Please reproduce the passage of the Dead Letter Dept. review between "I’ve written before" and "Severance. It’s amazing.", inclusive.

- _Study text_
*** Block opens ***

I’ve written before that I’m a sick freak who loves typing games. While many people consider typing to be ‘work’, I love it. I love hitting my keys hard and irritating my co-workers. More than once, while writing a regular email, I’ve been asked, “Are you fighting with someone online?” I type with an intensity best described as “annoying”, but I also believe that I think on the fly better with my hands typing than I do with my mouth moving. I’m also a massive horror game fan – which, believe it or not, is a genre that has a couple typing games. So you can understand why I was excited by Dead Letter Dept. – a game that promised both scares and using my keyboard extensively. Oh, I know that’s a narrow sub-genre that might not appeal to everyone, but trust me when I say this game is Silent Hill meets Severance. It’s amazing.
I’m torn between wanting players to be completely surprised by the game and needing to hit a word count that makes my editor feel comfortable paying me. But let me do my best. In Dead Letter Dept., you’re an anonymous person in a semi-anonymous big city. I say ‘semi-anonymous’ because a lot of the little details change from playthrough to playthrough. More on that in a second because I’m too excited and I’m explaining everything out of order. This anonymous person – that is, you – seems to have moved to the big city after a major life event that we only get a few hints at. The game opens with you writing a letter and choosing from a list what you want to say, ranging from cheerful to absolutely desperate. It’s a creepy way to set the table.

*** Block closes ***

- _Supplied material_
*** Block opens ***

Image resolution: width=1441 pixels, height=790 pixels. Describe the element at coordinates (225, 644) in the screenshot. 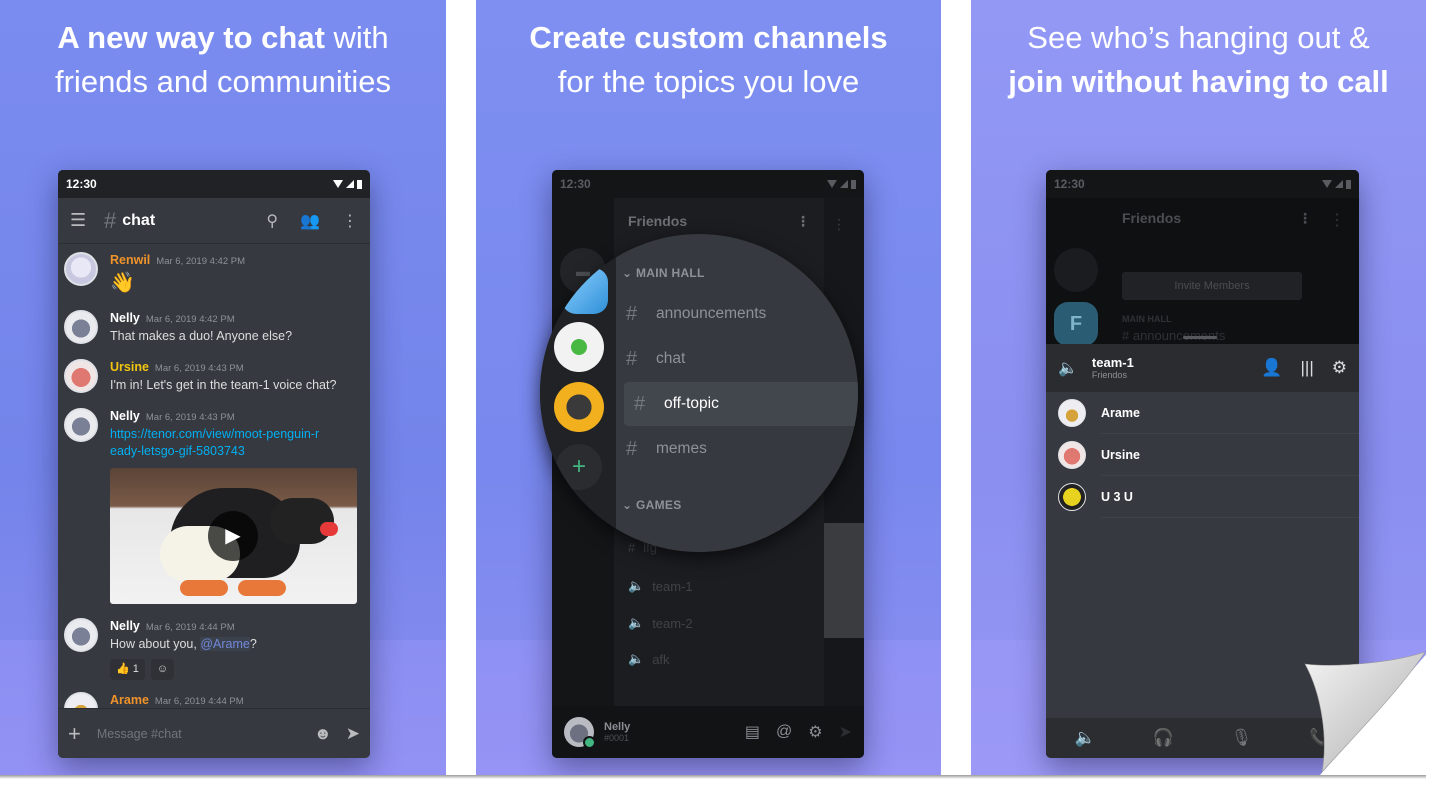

*** Block closes ***

- _Solution_
I’ve written before that I’m a sick freak who loves typing games. While many people consider typing to be ‘work’, I love it. I love hitting my keys hard and irritating my co-workers. More than once, while writing a regular email, I’ve been asked, “Are you fighting with someone online?” I type with an intensity best described as “annoying”, but I also believe that I think on the fly better with my hands typing than I do with my mouth moving. I’m also a massive horror game fan – which, believe it or not, is a genre that has a couple typing games. So you can understand why I was excited by Dead Letter Dept. – a game that promised both scares and using my keyboard extensively. Oh, I know that’s a narrow sub-genre that might not appeal to everyone, but trust me when I say this game is Silent Hill meets Severance. It’s amazing.